What is being asked:
Could you retype the entries below exactly, omitting every picture?

Stored data entries:
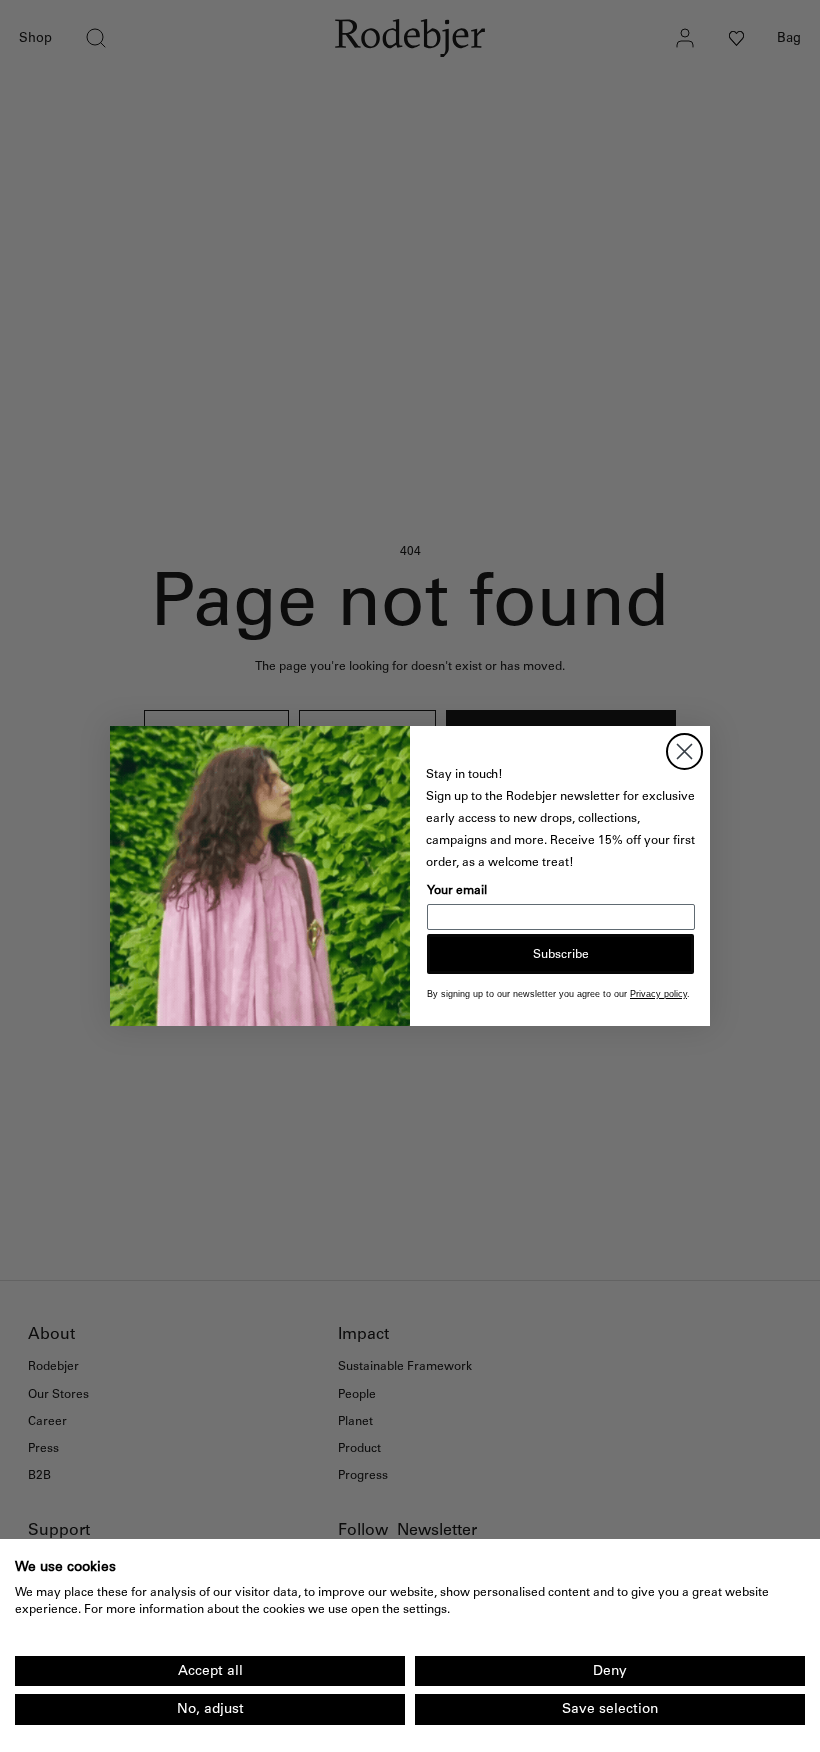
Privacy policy (658, 994)
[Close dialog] (684, 751)
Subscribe (561, 954)
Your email (457, 890)
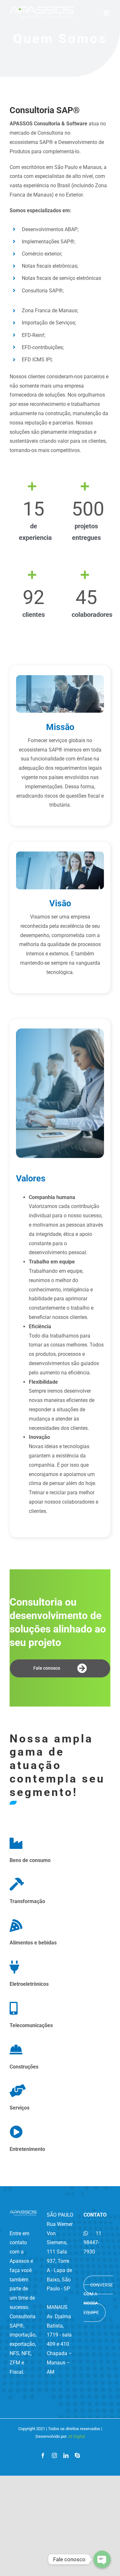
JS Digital (76, 2436)
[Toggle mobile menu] (107, 13)
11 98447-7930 (92, 2242)
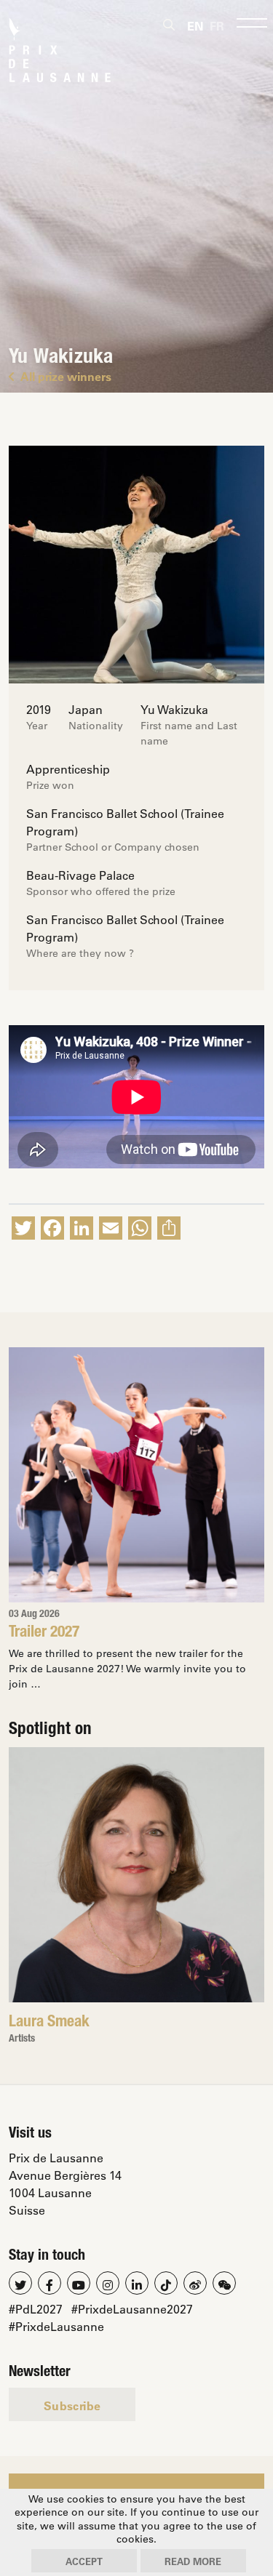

Task result:
Privacy policy (658, 994)
[Close dialog] (684, 751)
Subscribe (561, 954)
Your email (457, 890)
JS Digital (76, 2436)
[Toggle mobile menu] (107, 13)
11 98447-7930 (92, 2242)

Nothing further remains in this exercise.